In 1031, Olaf II of Norway — you might remember him as Olav Haraldsson — was canonized Saint Olaf by the British Bishop of Selsey, Grimketel. Little is known of the latter, but that he was brought by the former to convert the pagan Norsemen. Along the lines of exploratory evangelizing, Christopher Columbus set sail from Palos de la Frontera across that ocean blue, on this date in history, in year 1492. Writing in his diary, the Italian explorer noted the corresponding expulsion of the Jews, ordered by Ferdinand and Isabella as his three ships put to sea. 35 years later, the first known letter from North America was sent back across the Atlantic by John Rut, writing from Newfoundland. Rut had been dispatched by his liege lord, Henry VIII, to command the British quest for an elusive Northwest Passage.

And then there were the wars. 1601 saw the fall of Transylvania to the hands of Hapsburgs at the battle of Goroszló. Austria, Wallachia and the fearsome Cossacks sacked Transylvania’s troops commanded by Sigsmund Bathory, in an early chapter of military encounters that simmered between the Ottoman Empire and the European counterparts, known better as the Long War

Forty four years later, in the midst of the Thirty Years War, the second Battle of Nördlingen was fought between an alliance of the Holy Roman Empire and her allies Bavarian Catholic League and the combined forces of France and Protestant Germany. The imperial army of his Holiness fell back in reasonable order, as the battle provided little more than breathing room between invasions of the southern duchy.

Of course, not all battles are fought on land. In 1852, Harvard University won its first “Boat Race” against Yale University, and the first American intercollegiate athletic event. In short order, thereafter, the Second Maori War ignited in New Zealand, Macedonian rebels in Kruševo declared the Republic, thereof.
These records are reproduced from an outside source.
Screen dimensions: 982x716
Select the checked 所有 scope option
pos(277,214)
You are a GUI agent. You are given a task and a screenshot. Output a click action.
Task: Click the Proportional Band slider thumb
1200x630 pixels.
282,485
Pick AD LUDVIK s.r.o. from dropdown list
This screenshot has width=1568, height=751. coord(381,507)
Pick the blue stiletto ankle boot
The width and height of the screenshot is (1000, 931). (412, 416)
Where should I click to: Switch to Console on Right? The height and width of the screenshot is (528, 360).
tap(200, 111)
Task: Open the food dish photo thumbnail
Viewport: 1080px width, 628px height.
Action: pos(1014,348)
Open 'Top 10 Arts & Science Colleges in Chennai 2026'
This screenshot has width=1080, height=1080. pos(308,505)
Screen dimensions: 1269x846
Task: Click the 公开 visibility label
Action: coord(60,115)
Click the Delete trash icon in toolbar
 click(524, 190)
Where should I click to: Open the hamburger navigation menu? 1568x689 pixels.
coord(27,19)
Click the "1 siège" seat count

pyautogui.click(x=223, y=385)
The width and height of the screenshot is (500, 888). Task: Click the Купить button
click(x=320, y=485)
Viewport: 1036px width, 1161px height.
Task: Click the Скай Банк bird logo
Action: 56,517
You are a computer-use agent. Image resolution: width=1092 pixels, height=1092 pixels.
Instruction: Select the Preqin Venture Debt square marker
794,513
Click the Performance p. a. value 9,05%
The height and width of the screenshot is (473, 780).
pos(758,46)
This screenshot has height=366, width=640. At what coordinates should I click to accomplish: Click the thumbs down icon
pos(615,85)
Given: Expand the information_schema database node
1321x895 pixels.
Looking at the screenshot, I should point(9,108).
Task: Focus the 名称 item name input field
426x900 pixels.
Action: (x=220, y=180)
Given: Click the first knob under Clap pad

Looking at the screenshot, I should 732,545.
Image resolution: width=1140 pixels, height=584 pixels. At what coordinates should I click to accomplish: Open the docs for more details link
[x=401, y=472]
The former lasted years, the latter only days.

On this date, Germany declared war against France, and Kenesaw Mountain Landis declared the interdiction of eight notorious Black Sox. Adolf Hitler collapsed the offices Reichsprasident and Reichskanzler into a furious Führer-ver, before Jesse Owens’ victory in the 100 yard dash offered an American aperitif in Berlin. Sixty-nine years later, Mahoud Ahmedinejad became president of Iran.

All of this…and so much more…on this date in history.

View all comments (7) |

Bob K| 8.3.12 @ 6:50PM

If you were to do this every day for a year how many wars do you think you could come up with?

realfactchecker | 8.3.12 @ 9:58PM

All this on my birthday? Who knew?
Thank you...what a wonderful gift!

mrkeratin | 8.3.12 @ 10:52PM

wow, there were a lot of wars on my birthday!

C Bowen | 8.4.12 @ 8:19PM

"Jesse Owens' victory in the 100 yard dash offered an American aperitif in Berlin."

Jesse Owens famously recounted that the NSDAP government treated him very well, that der Fuhrer was pleasant and sent him a gift, and that is was FDR that made like he did not exist.

Occam's Tool| 8.5.12 @ 10:11PM

Mr. Bowen: Mr. Owens, famously, was not well educated.

Occam's Tool| 8.5.12 @ 10:10PM

I was also born, and August 3 2012 is my 50th birthday. Here's hoping the Iranians will be destroyed this year, and Israel will be prosperous on my 100th birthday.

Libertyinfinite| 8.5.12 @ 11:02PM

I think I'd be happier if I could get people to look at what America looks like today, in reality, rather than going back to other places all of the time.

Today in America is the worst it's ever been. I feel sorry for our founders & framers, if they look down & see that there is no freedom in America now. The American People support the tyranny over them wholly, in effect today.

No one is going to see the here & now in truth.

Soon Americas' despotic governments will eclipse the holocaust. There you go, I twisted you right on into next year on this day.